私は普通に右利きだ。しかし左利きは珍しいという程でもなく、全体の5%前後という。クラスに一人くらいですな。
当然、ファンタジー小説やゲームのキャラにだって左利きの者はいる。種族全体の傾向として左利きが多い蜥蜴人(心臓が右胸にあるから右手に盾を持つらしい。そういや特撮ヒーロー『宇宙刑事ギャバン』のサイダブラーもそうだった気が)はともかく、私の記憶違いでなければFF2のレオンハルト、石垣環版ウィザードリィの主人公リョウなどが左利きだった。あとモンハンの槍使い。
さて、彼らが利き腕に武器を持てるのは、少人数のパーティで戦う冒険者やハンターだからだとご存じだろうか。なぜなら騎士や兵士は、左利きでも右手に武器を、左手に盾を持って戦うよう訓練されるためだ。
なぜか? 右利きの人と左利きの人がカウンターに並んで食事するときを想像すると分かるだろう。今はソーシャルディスタンスが徹底されているが、近いと肘が当たる。隊列を組んで白兵戦を行う際、武器を振り回しにくいからである。
右利きの私は憶測するよりないが、左利きはものすごく不利なはずだ。
自分に置き換えると分かる。いくら訓練するといっても、私は右手に盾、左手に剣を持って、同じくらい訓練している左利きの相手に勝てるとは思えない。ましてや命がけの実戦などお断りですよ。
ファンタジー世界でも人の考えはそう変わるまい。おそらく左利きゆえに騎士や兵士の道を選ばず、あるいは芽が出ず、利き手に武器を持てる冒険者となった者もいるだろう。ベストを尽くしてやられるなら諦めもつくが、力を発揮できずに死ぬのは嫌だ、と……。もしあなたがバトル描写に自信のある作者なら、そんなキャラを登場させてみるのも一興だろう。
逆に、徹底した訓練により右利きと左利きの構えを両方使いこなすことができるパターンもありだ。
漫画だと、冨士宏氏の「ワルキューレの降誕」のドゥンケルが、目まぐるしく左右に斧槍を持ちかえて戦っている。
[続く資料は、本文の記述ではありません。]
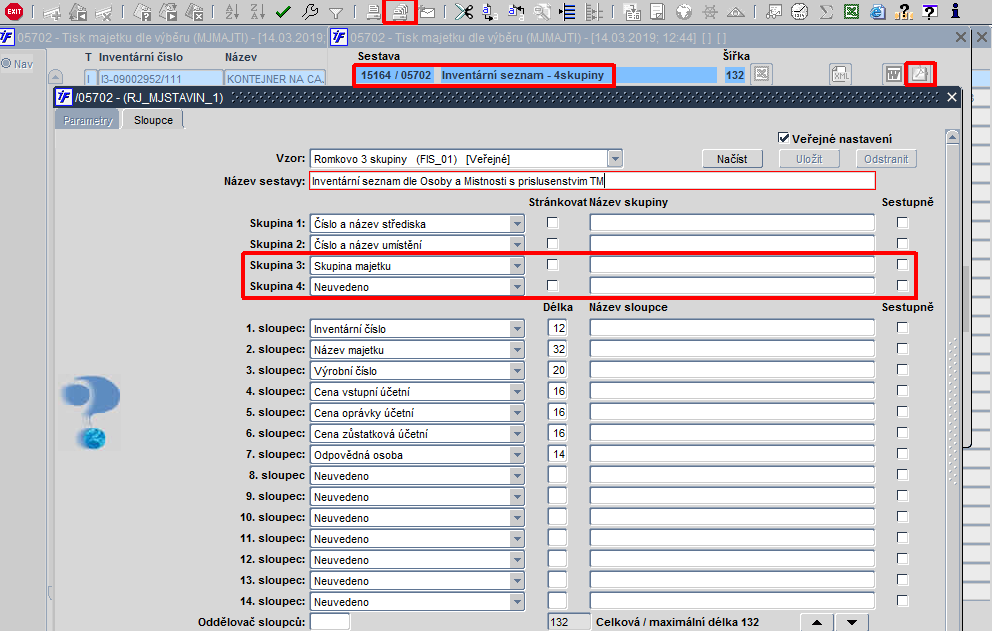Open the Vzor dropdown list
The image size is (992, 631).
click(615, 159)

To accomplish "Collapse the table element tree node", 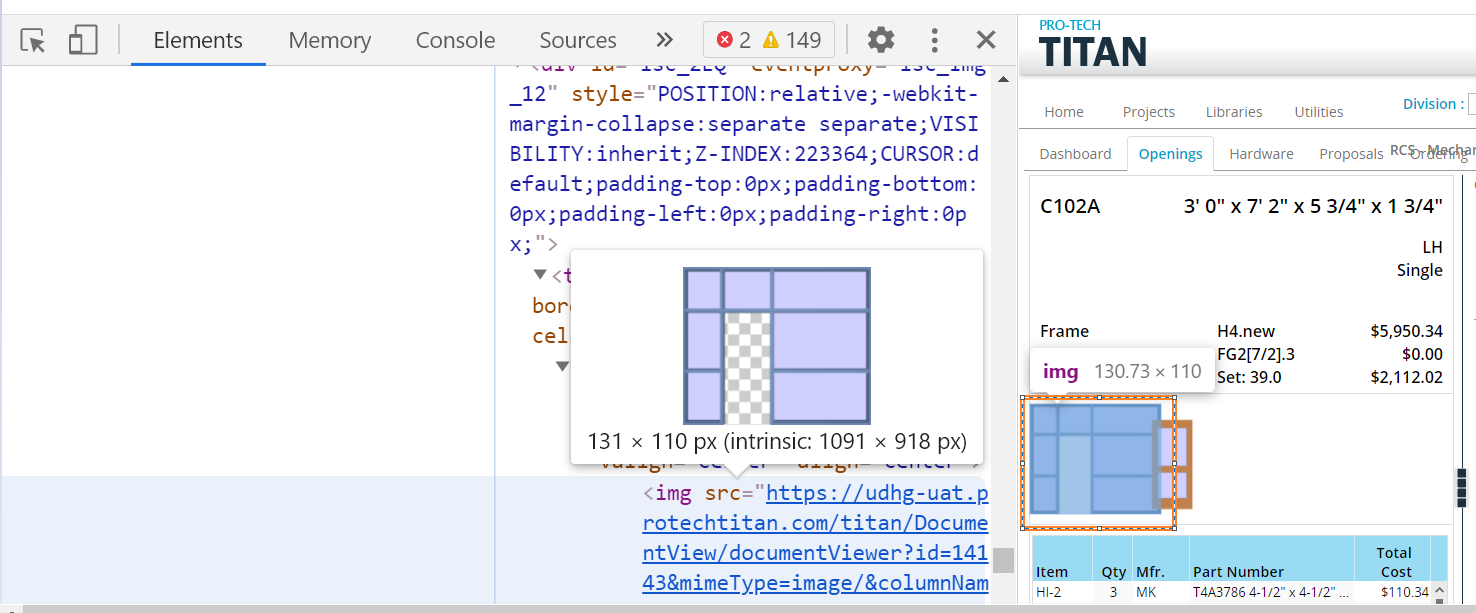I will 541,274.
逆に、初見殺しでここぞという時に左利きになる、なんて描写も使えそう。
一方、右利きにも不利な点、というか位置がある。隊列の右端だ。
これもすぐ分かるだろう。左手に盾を持っているのだから、そちらからの攻撃は防ぎやすい。だが右端は、防御の薄い右半身を敵の攻撃に晒すため危険度が増す。
ゆえに、古代の軍隊では右翼に精鋭を配置したという。逆に中央は、弱兵や士気の低い兵(寝返り組、傭兵など)が多かったとか。左右の部隊で囲み逃亡を防ぐためである。
こういったことを頭に入れておくと、戦闘シーンに説得力が出るかもしれない。私も多少は参考にしており、別作品で下図のような描写をしてみた。
【キャラクター】
主人公 左の肩当てが盾の代わり
味方A 左利き。右手に盾
味方B 右手に武器、左手に盾
味方C 魔法使い。盾は持っていない
【配置図(進行方向は右)】
行軍時
主
B C
A
戦闘時
B
A C
主
図で分かるだろうか? 移動時は主人公とAが広範囲を警戒して外側に盾を向け、敵と遭遇したらCを除く三人が時計回りに移動、左からの攻撃をBの盾で受け、いちばん強い主人公が重要ポジションの最右翼に位置し、かつ右利きのBとも武器が当たりにくくするわけだ。また、魔法使いゆえ体力や敏捷性で劣るCだけ動かなくていいのも利点となる。
説得力のある描写とは言いがたいが、それでも歴史の本で古代の合戦などを調べなければ、この記述はできなかっただろう。
なので作者の皆様には、一見ファンタジーと関係なさそうな本でも読んでみることをオススメしたい。思わぬヒントが得られるかもしれませんよ。